Texto apresentado:
....
Estados e empresas já testam sistemas que permitem ocultar ou
eliminar, maciçamente, conteúdos digitais. Para evitar futuro
orwelliano, é preciso agir agora
Por Peter Van Buren | Tradução Cauê Seignemartin Ameni
Após alimentar sonhos de uma comunicação radicalmente livre, a
internet poderia converter-se no exato oposto? A digitalização, que hoje
acelera a circulação de informações em todos os formatos e linguagens,
não facilitaria, também, a eliminação de informações e opiniões que já
não têm existência material — porque foram reduzidas a impulsos
eletrônicos? Nos últimos dias, fatos novos reforçaram a urgência de
considerar estas ameaças com seriedade e de encontrar meios para
afastá-las.
Nos Estados Unidos, depois de analisar a fundo o sistema de
coleta maciça de informações sobre as chamadas telefônicas dos cidadãos,
mantido pela Agência Nacional de Segurança (NSA) um juiz considerou-o,
em 14 de dezembro, “quase orwelliano”. Três dias depois, um grupo de
consultores formado pelo presidente Barack Obama para analisar este
mesmo mecanismo recomendou
uma série de mudanças. Propôs, em especial, retirar os poderes que
pequenos grupos de assessores militares têm hoje para ordenar a
vigilância direta sobre o conteúdo das comunicações mantidas por certas
pessoas, a partir da identificação de seus interlocutores frequentes.
Não há, no entanto, qualquer garantia de que as recomendações sejam
adotadas.
Ao contrário: analistas de assuntos de segurança, ouvidos pelo
“New York Times”, disseram “duvidar” que Obama tenha “coragem” para
enfrentar a vasta rede de agências de espionagem formada após 11 de
setembro de 2001 e a assinatura da “Lei Patriótica“.
....
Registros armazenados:
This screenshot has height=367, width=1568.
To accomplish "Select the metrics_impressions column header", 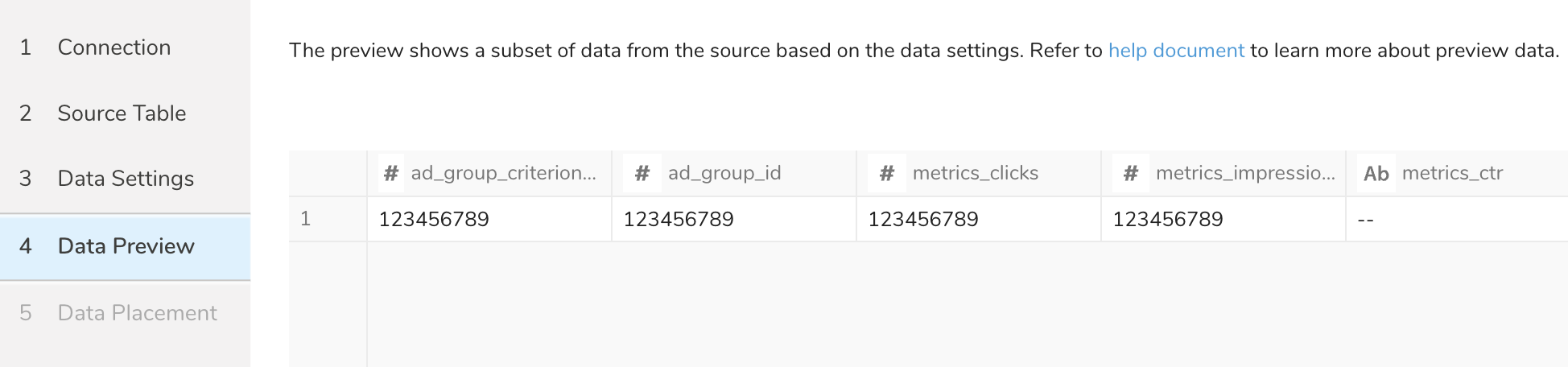I will point(1244,174).
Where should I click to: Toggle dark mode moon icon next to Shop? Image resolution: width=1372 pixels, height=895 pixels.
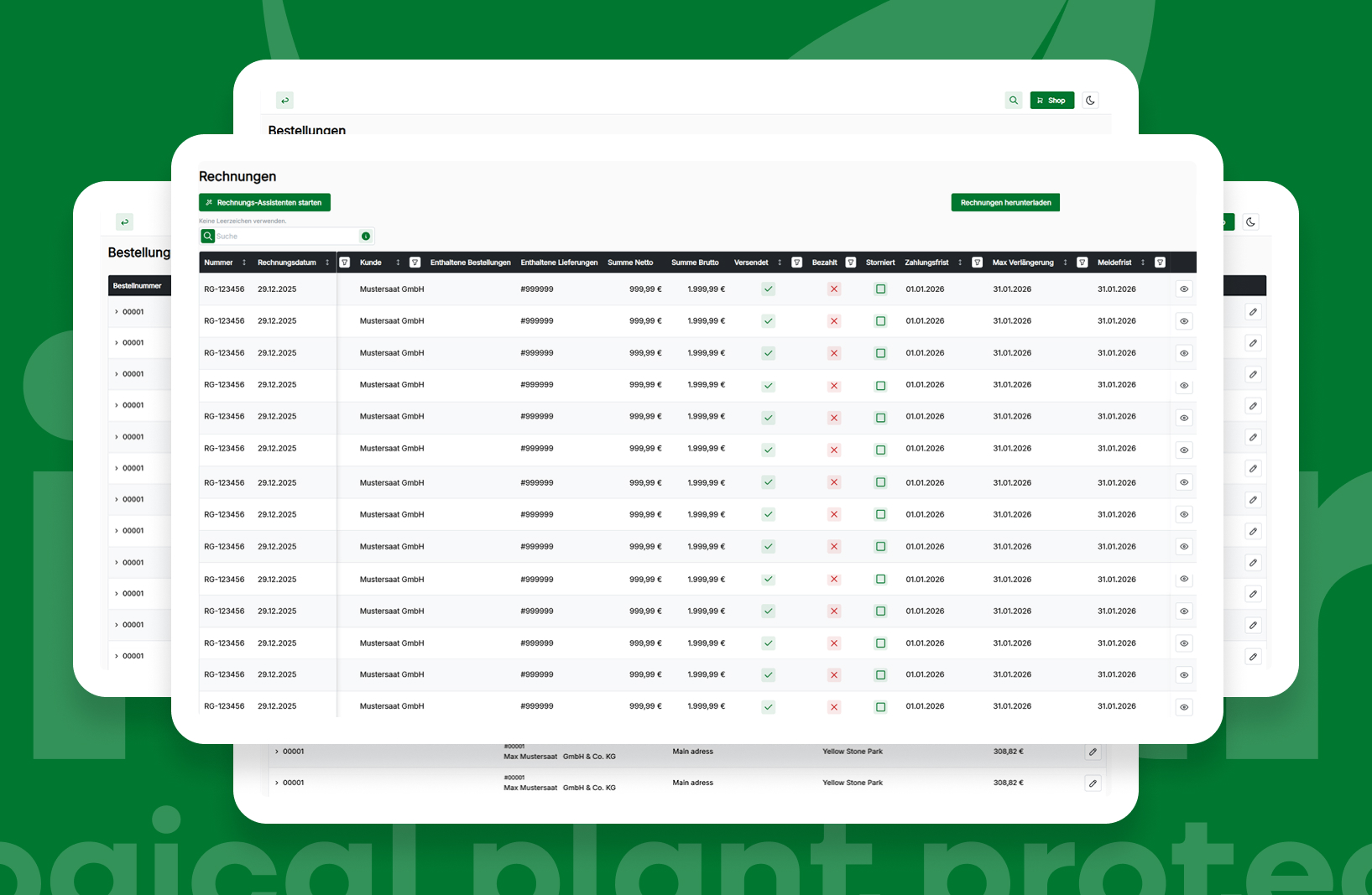(x=1090, y=101)
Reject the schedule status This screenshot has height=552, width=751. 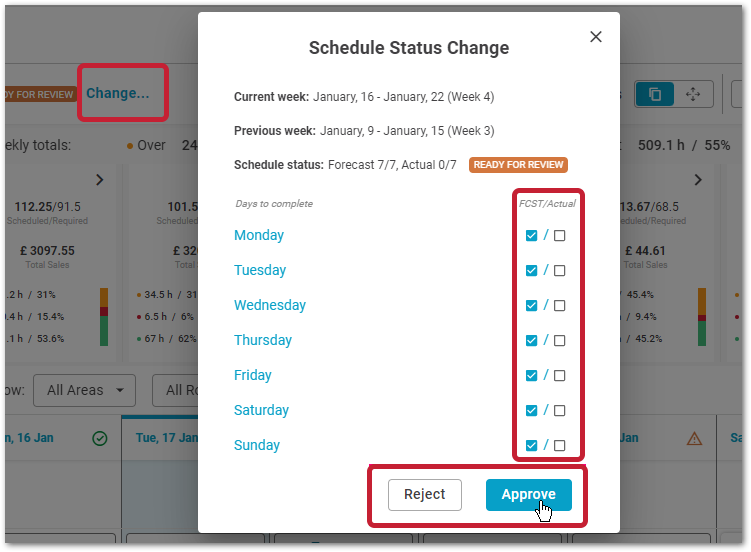424,495
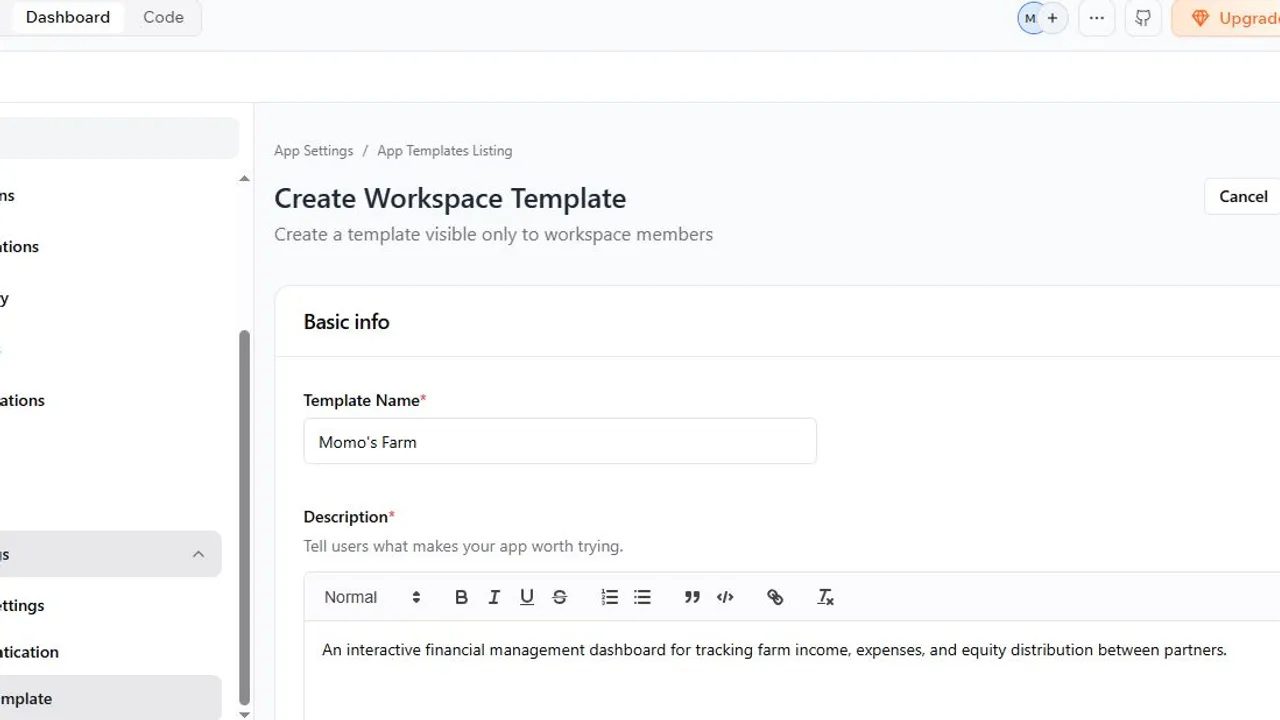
....
Requisitos do exercício: Liste todas as pessoas identificadas pelo nome no texto sobre vigilância digital.

Resposta detalhada: Peter Van Buren, Cauê Seignemartin Ameni, Barack Obama